Immerhin hat Microsoft inzwischen Prüfscripte für Exchange Server bereitgestellt, mit denen sich die Instanzen auf Anzeichen eines Befalls scannen lassen. Allerdings funktionieren diese Scripte unter Exchange Server 2010 nicht. Weiterhin gibt es von Microsoft Aktualisierungen der Signaturen für den Microsoft Defender und das eigenständige Microsoft Support Emergency Response Tool (MSERT), die eine Infektion samt installierte Webshell-Hintertüren erkennen.

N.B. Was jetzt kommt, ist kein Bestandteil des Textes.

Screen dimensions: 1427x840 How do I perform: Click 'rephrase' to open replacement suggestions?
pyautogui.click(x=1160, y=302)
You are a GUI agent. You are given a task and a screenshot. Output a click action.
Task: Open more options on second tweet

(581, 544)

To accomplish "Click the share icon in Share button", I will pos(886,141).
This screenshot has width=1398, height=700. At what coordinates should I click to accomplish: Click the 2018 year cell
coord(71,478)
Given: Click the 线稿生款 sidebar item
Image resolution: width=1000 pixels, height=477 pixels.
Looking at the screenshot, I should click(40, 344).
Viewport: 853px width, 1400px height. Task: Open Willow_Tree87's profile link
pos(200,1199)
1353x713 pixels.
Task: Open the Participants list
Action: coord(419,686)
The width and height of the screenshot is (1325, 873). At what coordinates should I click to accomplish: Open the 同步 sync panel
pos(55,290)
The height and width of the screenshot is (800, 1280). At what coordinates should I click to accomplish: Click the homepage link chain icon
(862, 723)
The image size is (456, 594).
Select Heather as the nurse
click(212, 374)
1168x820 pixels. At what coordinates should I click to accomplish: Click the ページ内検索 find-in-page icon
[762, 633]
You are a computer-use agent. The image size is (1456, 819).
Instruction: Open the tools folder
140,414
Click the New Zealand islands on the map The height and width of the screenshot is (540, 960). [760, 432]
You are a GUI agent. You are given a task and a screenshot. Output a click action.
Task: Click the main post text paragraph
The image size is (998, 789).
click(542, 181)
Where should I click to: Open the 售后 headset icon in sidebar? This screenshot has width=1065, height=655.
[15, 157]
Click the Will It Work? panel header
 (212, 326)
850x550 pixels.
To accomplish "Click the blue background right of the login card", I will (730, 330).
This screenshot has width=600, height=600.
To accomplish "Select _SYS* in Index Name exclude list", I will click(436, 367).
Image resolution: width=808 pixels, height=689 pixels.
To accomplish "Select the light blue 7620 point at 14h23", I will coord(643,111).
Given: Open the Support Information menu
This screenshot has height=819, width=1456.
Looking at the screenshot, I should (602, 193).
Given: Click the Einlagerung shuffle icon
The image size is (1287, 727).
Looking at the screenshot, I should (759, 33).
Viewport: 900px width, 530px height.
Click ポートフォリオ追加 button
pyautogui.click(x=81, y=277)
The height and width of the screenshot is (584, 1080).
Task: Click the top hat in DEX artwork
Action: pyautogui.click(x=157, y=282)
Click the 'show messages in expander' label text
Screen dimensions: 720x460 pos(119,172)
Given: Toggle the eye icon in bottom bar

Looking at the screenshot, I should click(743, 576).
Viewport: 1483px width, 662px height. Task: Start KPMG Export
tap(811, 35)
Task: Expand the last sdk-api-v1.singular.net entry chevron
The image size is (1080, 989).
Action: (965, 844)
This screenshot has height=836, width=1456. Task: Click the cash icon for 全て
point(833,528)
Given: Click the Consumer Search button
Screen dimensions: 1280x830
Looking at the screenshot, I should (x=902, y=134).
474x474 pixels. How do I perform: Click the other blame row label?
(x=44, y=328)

Sicherheitsforscher Stefan Kanthak warnt jedoch, dass das Microsoft Support Emergency Response Tool (MSERT) selbst durch enthaltene DLL-Hijacking-Schwachstellen ein Sicherheitsrisiko darstellt. Unter diesen Aspekten könnten in den kommenden Tagen weitere Enthüllungen über prominente Opfer der Hafnium-Exchange-Hacking-Kampagne zu erwarten sein.

Die EBA hat ihren Sitz in Paris und ist Bestandteil des europäischen Finanzaufsichtssystems und für die Finanzmarktaufsicht in der Europäischen Union zuständig. Die Behörde betreibt Exchange Server an ihrem Standort, über die auch die E-Mail-Kommunikation abgewickelt wird.